2. Jonathan Wilson - Fanfare
The honest truth. If we did this list in another month, this album would be in first place, easy. I just tracked it down about a month ago and though I've been trying to make up for lost time by playing it until my ears developed leprosy, it just didn't quite have the time to leap into the #1 position. An LA producer, Mr. Wilson cobbles together an impressive cadre of musicians (Benmont Tench, Mike Campbell, Graham Nash, David Crosby, Jackson Browne, Josh Tillman and many others) to create one of the finest albums of the year. "Love to Love" has a killer country rock groove, "Future Visions" has the sexiest funk breakdown this side of James Brown, "Moses Pain" takes you on a ride through everything great about Laurel Canyon and plenty others do their part to show just how much talent this guy has to offer. I couldn't stop recommending this album to everyone I came across. It literally became an obsession. If you have any faith in my ability to appropriately rank music and you like the sounds of the 70s, you should stop whatever you are doing right now, skip reading #1 and just listen to this album for the rest of the day. Seriously.

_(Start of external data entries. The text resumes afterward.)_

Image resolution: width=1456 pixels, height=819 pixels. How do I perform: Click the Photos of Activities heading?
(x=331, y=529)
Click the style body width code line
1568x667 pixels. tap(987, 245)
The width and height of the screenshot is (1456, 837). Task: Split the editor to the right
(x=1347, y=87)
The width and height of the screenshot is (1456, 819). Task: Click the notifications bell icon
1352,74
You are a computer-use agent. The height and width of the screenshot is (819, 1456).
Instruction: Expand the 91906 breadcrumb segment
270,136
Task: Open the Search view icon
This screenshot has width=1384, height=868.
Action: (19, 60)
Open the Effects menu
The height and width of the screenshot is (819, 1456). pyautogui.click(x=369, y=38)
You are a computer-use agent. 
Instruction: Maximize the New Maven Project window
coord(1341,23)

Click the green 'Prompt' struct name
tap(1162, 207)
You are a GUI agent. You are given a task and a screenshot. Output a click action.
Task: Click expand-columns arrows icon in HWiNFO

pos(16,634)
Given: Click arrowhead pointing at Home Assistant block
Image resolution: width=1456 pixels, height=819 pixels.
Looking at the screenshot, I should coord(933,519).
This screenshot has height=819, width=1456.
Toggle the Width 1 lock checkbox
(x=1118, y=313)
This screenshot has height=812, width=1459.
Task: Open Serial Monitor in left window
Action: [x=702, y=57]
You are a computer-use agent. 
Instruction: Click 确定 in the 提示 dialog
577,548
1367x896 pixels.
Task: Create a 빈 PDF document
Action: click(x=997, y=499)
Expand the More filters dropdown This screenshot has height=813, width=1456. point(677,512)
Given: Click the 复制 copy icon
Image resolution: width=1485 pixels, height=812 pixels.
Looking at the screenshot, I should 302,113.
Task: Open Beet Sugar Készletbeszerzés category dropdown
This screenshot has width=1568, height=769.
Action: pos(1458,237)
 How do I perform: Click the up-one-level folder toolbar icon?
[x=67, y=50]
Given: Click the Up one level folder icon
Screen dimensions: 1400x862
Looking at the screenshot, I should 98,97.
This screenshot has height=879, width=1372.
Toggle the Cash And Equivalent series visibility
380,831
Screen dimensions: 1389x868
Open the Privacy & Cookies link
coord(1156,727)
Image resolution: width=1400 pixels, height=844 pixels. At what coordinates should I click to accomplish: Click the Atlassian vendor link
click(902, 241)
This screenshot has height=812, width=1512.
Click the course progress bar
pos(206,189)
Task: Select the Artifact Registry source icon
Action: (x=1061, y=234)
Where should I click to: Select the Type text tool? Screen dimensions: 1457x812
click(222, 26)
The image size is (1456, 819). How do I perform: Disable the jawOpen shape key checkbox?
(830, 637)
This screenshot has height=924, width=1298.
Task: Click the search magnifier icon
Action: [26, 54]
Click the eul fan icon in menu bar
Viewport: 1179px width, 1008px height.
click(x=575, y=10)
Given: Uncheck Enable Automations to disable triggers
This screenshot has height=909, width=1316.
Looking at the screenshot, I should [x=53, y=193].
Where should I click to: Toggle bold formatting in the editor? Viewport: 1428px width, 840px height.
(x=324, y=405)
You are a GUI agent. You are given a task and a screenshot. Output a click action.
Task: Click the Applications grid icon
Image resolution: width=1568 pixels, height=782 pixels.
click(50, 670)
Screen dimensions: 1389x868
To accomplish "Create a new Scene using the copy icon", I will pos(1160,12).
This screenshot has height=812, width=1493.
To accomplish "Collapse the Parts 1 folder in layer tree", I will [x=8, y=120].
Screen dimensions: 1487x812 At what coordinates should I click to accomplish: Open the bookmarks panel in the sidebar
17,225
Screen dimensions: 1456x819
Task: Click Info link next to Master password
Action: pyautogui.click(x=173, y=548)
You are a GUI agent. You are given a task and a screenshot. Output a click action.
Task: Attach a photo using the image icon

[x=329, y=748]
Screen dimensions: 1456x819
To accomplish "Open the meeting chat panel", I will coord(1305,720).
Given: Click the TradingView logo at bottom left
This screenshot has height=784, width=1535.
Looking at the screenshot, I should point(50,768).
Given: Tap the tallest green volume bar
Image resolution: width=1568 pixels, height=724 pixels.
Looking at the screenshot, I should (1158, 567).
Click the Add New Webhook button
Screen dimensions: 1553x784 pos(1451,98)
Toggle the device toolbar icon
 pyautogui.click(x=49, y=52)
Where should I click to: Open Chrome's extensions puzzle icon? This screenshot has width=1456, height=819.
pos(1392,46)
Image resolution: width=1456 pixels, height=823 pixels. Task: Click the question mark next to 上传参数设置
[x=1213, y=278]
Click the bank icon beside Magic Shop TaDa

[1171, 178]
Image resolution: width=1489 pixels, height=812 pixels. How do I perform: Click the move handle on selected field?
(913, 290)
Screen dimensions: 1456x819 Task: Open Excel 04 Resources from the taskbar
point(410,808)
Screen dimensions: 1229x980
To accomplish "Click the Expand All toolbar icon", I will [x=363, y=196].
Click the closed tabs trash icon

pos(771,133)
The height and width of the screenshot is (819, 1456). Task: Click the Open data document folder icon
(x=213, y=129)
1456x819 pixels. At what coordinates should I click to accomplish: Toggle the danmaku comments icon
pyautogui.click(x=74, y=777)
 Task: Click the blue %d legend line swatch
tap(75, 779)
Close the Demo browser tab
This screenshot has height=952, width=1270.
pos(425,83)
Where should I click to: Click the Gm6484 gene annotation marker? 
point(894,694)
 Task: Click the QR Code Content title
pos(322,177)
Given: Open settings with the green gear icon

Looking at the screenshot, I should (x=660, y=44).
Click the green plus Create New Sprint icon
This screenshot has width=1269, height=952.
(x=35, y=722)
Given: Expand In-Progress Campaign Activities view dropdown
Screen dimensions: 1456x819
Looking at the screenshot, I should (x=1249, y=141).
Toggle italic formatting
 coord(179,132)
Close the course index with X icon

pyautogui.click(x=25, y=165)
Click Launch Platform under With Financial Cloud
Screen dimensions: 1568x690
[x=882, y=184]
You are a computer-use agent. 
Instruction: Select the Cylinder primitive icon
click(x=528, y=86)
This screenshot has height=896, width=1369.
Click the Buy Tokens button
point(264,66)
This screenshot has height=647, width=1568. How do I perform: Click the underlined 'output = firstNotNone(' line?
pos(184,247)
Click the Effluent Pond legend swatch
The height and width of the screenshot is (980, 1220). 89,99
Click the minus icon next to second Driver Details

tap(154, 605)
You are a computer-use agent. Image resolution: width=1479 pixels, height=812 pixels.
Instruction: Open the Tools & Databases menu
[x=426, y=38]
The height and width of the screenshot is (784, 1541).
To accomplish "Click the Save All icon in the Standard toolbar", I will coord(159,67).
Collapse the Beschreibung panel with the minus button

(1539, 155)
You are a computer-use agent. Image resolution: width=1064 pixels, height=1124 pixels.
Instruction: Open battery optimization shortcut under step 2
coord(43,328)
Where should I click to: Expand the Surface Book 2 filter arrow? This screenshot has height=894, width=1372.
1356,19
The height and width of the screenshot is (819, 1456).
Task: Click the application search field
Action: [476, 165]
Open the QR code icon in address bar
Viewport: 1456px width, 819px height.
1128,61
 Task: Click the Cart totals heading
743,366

1. Queens of the Stone Age - ...Like Clockwork
Mr. Wilson was only foiled by his long time red-headed rival, Dennis the...err..Josh Homme. This summer my obsession with this album reached Fanfare-ian levels. In fact, in the spirit of recommendation I vehemently pushed this album on Doctor Dee, knowing full well his hatred of their live sound. As he chronicled quite well, this album brings the sex stomp. When I first heard it, I was living a normal life. Now my wife is 7 months pregnant. Coincidence? I think not. Odds are this album, Biff Tannen, a flux capacitor and mother Mary lead us all to celebrate the December 25th birth of the man himself.....Rod Serling. The raucous, cripplingly seductive guitar romps of "I Sat By the Ocean", "If I had a Tail" and "Smooth Sailing" are enough for me to moisten my own undergarments. But, surprise(!), there are also some mellower moments that truly shine as well. "The Vampyre of Time and Memory", "Fairweather Friends" and "Like Clockwork" all deliver in an arena I didn't think these guys could even step foot into. After the absolute abomination of an experience I had when I saw/got shit on for 2 hours seeing these guys live earlier in life, the fact that I am itching to get back out there and see them again should answer any questions as to what album was the best this year. Congrats, you Queens you, you deserve it.